The wind-driven snow at times appeared to descend sideways, making it difficult to see. On Manhattan’s Upper West Side, doctoral student Luis Abraham Garcia of Mexico pushed a wheeled suitcase on the snow-covered sidewalks, hoping to catch an outbound train.
He’d been in Washington on Friday, intending to fly home to Mexico City. However, the flight was canceled, so he traveled to New York to catch a flight Saturday. That flight, too, was called off. So now he hoped to take a train to Chicago, where he would try again to fly home.
This was Garcia’s first snowstorm.
“I’ve never seen snow like this. I’ve been to New York during other seasons — in the cold and the heat — but never saw it under a blanket of snow,” he said.
Officials said the ban would be lifted at 7 a.m. Sunday, but they urged people not to travel unless necessary.
“Our plows will still be clearing the streets, and we must keep the streets passable for emergency vehicles,” the mayor said. “Whenever possible, New Yorkers should stay indoors until this storm passes.”
Stranded
The storm caused major traffic tie-ups on highways in Kentucky, West Virginia and Pennsylvania.
Road accidents Friday night caused a 7-mile-long backlog involving around 500 vehicles on the Pennsylvania Turnpike, a state police spokeswoman said. The traffic stayed there through Saturday afternoon, when police started turning some drivers around and allowing them off at points along the roadway.
Among those stuck on the turnpike: The Duquesne University men’s basketball team, on the road after a victory against George Mason in Virginia. Photos that the team posted to Twitter showed senior forward Nick Foschia making a snow angel in the road and a line of vehicles stranded on the highway. Also stuck was the Temple University women’s gymnastics team.
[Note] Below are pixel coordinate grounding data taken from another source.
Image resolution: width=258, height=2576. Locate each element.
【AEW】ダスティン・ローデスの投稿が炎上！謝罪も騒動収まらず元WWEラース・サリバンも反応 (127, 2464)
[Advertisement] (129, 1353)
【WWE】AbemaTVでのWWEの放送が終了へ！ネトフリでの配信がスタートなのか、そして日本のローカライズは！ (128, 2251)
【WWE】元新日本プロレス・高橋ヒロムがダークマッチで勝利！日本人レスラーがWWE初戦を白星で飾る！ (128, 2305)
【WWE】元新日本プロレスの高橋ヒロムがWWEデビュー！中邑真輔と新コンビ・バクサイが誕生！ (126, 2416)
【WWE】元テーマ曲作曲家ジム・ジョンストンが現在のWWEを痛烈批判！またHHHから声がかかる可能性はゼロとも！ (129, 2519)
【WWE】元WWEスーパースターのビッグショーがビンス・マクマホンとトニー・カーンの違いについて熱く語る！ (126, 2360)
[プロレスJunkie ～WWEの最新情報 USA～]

Members of the National Guard and the local fire department delivered water to some of the stranded motorists Saturday morning.
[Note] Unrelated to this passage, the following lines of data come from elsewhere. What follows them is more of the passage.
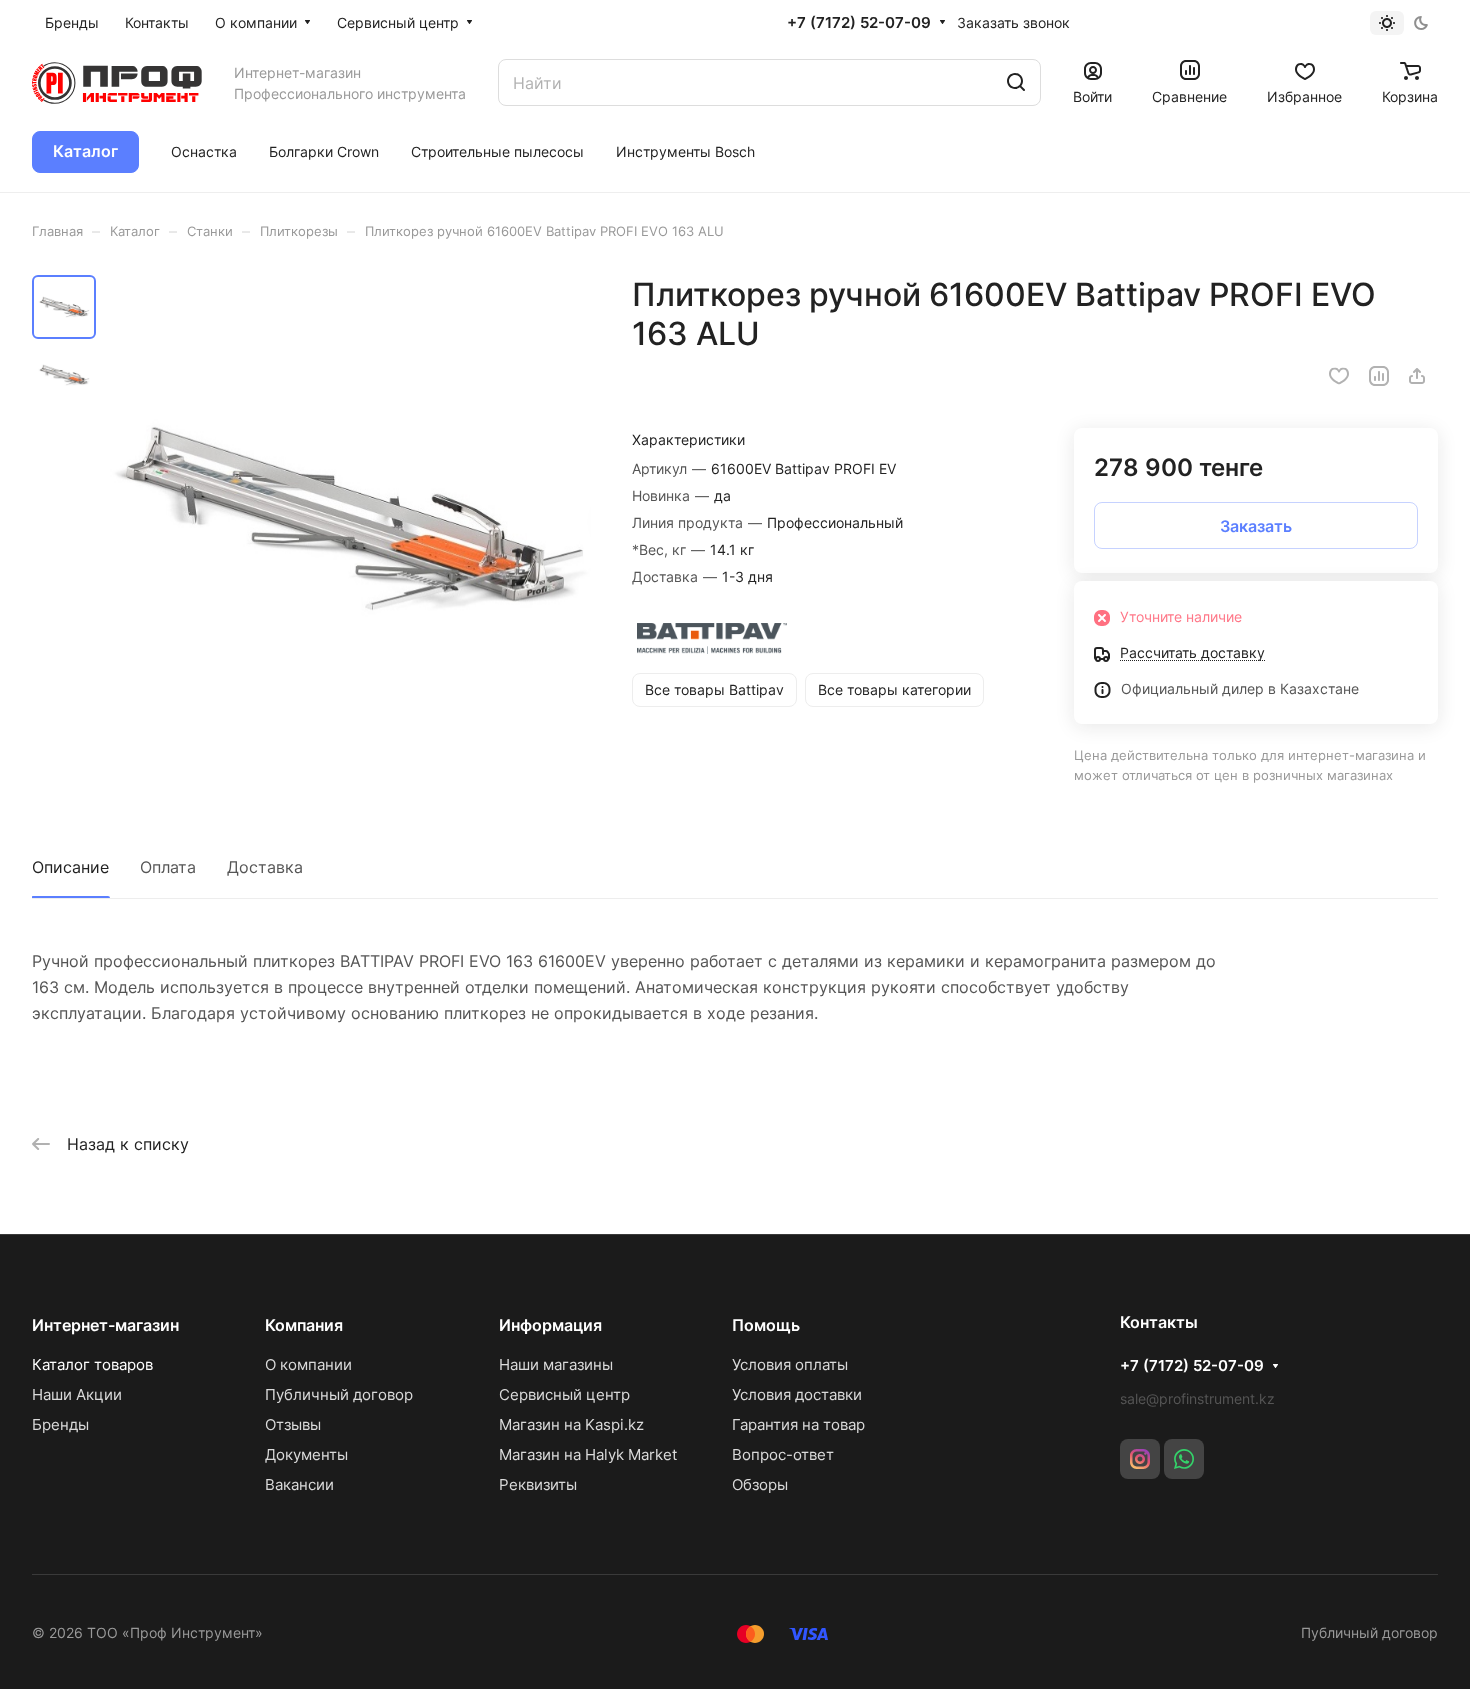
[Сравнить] (1379, 376)
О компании (308, 1364)
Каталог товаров (92, 1364)
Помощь (766, 1325)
Guard members were also dispatched in West Virginia to help move stuck tractor trailers that blocked a roughly 11-mile stretch of Interstate 77 north of Charleston.
In central Kentucky, some drivers were stranded along a 35-mile stretch of Interstate 75 for as long as 19 hours, from Friday afternoon to Saturday morning.
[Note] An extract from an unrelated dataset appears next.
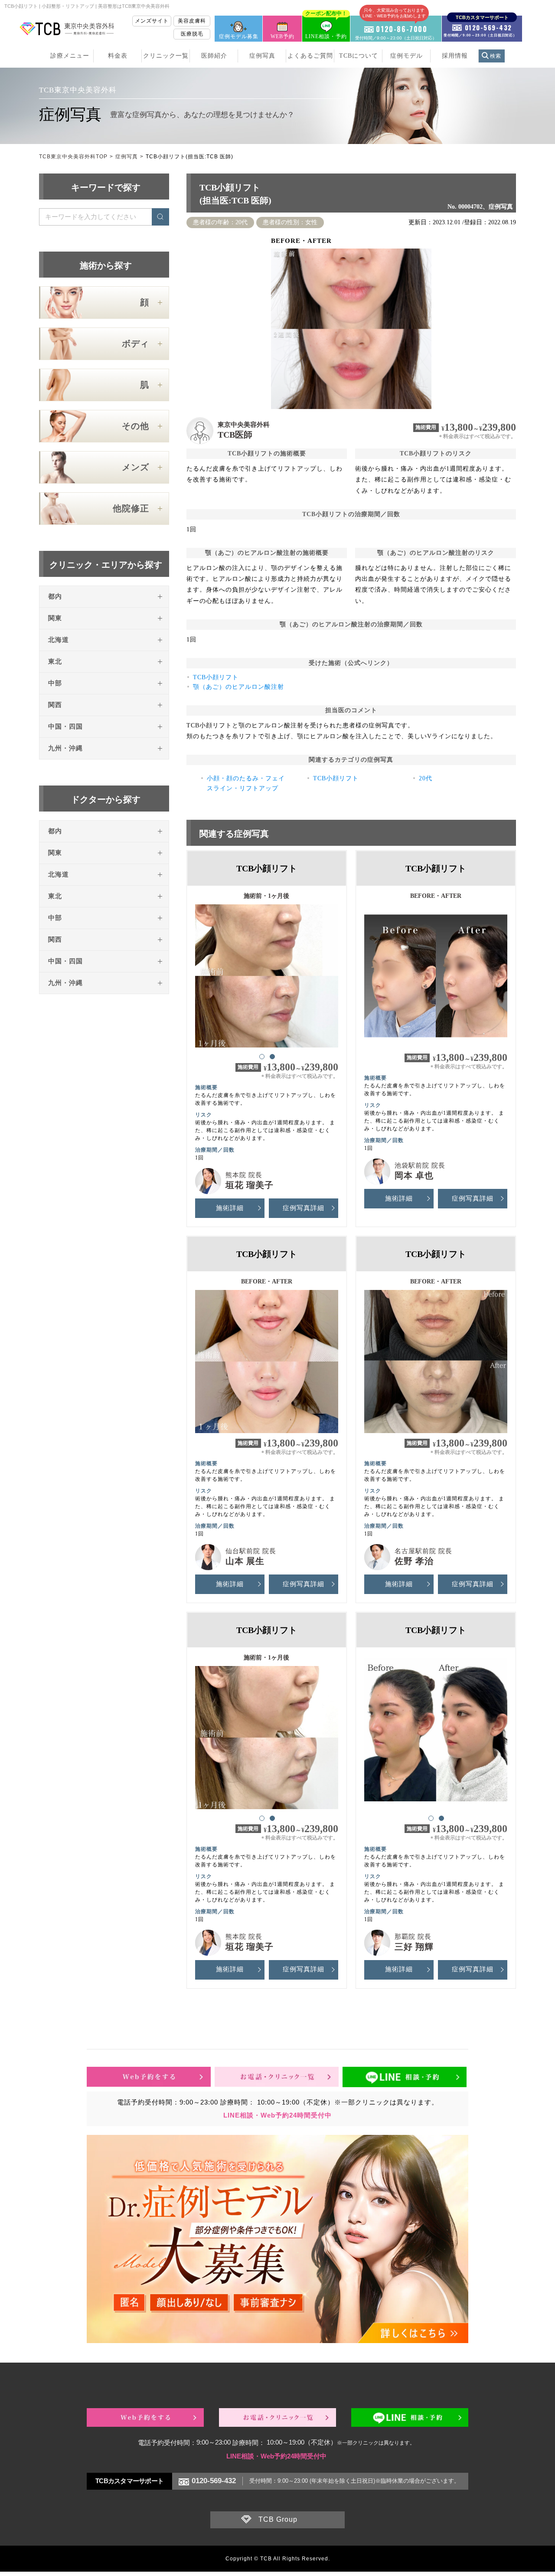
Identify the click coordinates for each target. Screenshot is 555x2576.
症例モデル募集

Power outages and flight cancellations
At 9:30 p.m. ET Saturday, more than 150,000 people were without power as a result of the storm.
Nearly 65,000 customers were in the dark in the Carolinas. The states were hit hard by a combination of snow, sleet, ice and strong winds
Most airports in the Mid-Atlantic virtually were shut down. The number of flight cancellations for Saturday and Sunday was 7,421, according to flight-tracking service FlightAware.com.
Mass transit services in Washington and Baltimore were suspended for the weekend. And some Amtrak service to and from the East Coast has either been canceled or truncated.
Flooding in New Jersey
Coastal flooding was a big concern as the storm headed out to sea, and the National Weather Service issued a warning for the New Jersey coast until noon Sunday.
Parts of the Jersey Shore already saw flooding as a result of storm surge and very large seas coming ashore. Forecasters predicted widespread flooding again at high tide Sunday morning.
Margate City, just down the coast from Atlantic City, was already covered in water. Some businesses along the main thoroughfare, Ventnor Avenue, put sandbags in front of their doors.
Farther south, the mayor of North Wildwood said the high tide was much higher than anticipated and caught many of the town’s 5,000 year-round residents off-guard.
“We had a lot of evacuations, a lot of people who had stayed in their homes not anticipating this, needing to be rescued,” Patrick Rosenello told CNN.
Most of the city was without electricity, he said, and the phones at the emergency dispatch center were jammed all day.
The National Weather Service said “significant” beach erosion was likely. Rosenello said Saturday’s flooding “devastated” the dune system.
“There’s going to be major cleanup. There’s going to have to be major renovations,” Rosenello said.